Piscina comunale di Taormina
Piscina comunale di Taormina

«Il Cvsm e nello specifico il loro portavoce continuano a fare dichiarazioni e proclami sulla piscina e su come hanno gestito in questi anni la piscina comunale. Vedremo come andrà a finire nelle aule di tribunale. Noi restiamo convinti che la giustizia darà ragione al Comune». Lo ha dichiarato l’assessore al Turismo, Salvo Cilona, che replica così al portavoce del Corpo Volontario di Soccorso in Mare, Alessandro Gaglio. È ormai scontro senza tregua tra la casa municipale e il Cvsm, e l’ultimo atto della “guerra” è il pronunciamento della Prima Sezione Civile del Tribunale di Messina, che nelle scorse ore ha rigettato l’istanza del Comune che aveva impugnato la momentanea esecutività di un decreto ingiuntivo da 541 mila euro ottenuto lo scorso anno dal Cvsm. In sostanza il Corpo Volontario di Soccorso in Mare aveva chiesto al Comune di pagare quanto non versato per quanto concerne 10 anni di attività svolta a favore dei bambini, dei disabili e degli anziani a fronte di un apposito atto deliberativo sancito a margine del contratto di gestione della piscina sottoscritto dalle parti nel 2008. Il Comune nelle passate settimane aveva fatto ricorso al Tar per ottenere il rilascio dei locali ma la richiesta d’urgenza non è stata accolta e la causa è stata rimandata al marzo 2018.

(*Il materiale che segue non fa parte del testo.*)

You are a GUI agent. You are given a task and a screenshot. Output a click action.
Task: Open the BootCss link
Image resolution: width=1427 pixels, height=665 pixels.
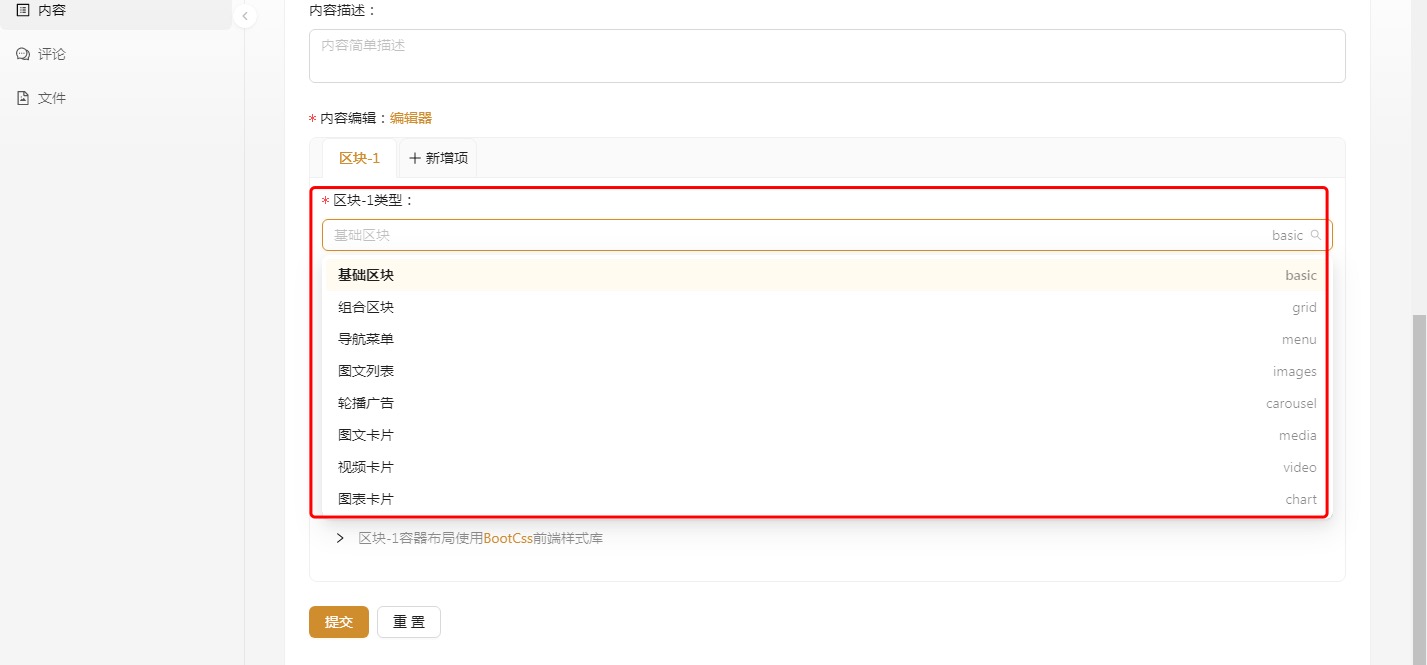(x=508, y=538)
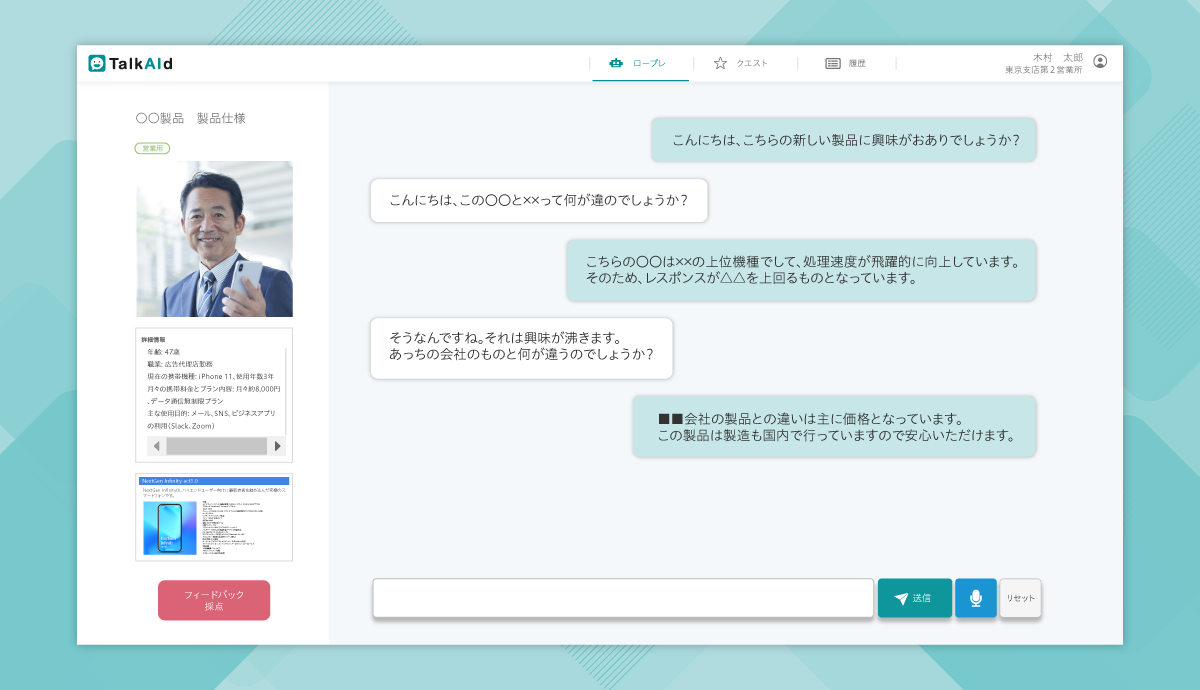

La querelle sulle utenze. «Faremo opposizione a questo pronunciamento del Tribunale di Messina così come andremo avanti nella nostra azione al Tar di Catania. Siamo convinti di essere dalla parte della ragione. Il signor Gaglio può dire quello che vuole. Lui farà la sua nostra, il Cvsm farà la propria strada, noi faremo la nostra. Siamo convinti – conclude Cilona – che alla fine prevarrà la giustizia, nell’interesse assoluto della Città di Taormina. Se avranno ragione loro ne prenderemo atto, così come se le aule di tribunale riconosceranno che loro invece non hanno pagato le utenze della piscina, cioè acqua, luce e gas, sarà allora il Cvsm a dover risarcire tutte le dovute somme al Comune di Taormina. Lo stabiliranno i giudici, non le dichiarazioni, i proclami e gli attacchi continui che questa associazione continua a rivolgere contro il Comune. I nostri legali ci dicono che la posizione del Comune prevarrà e abbiamo fiducia in loro».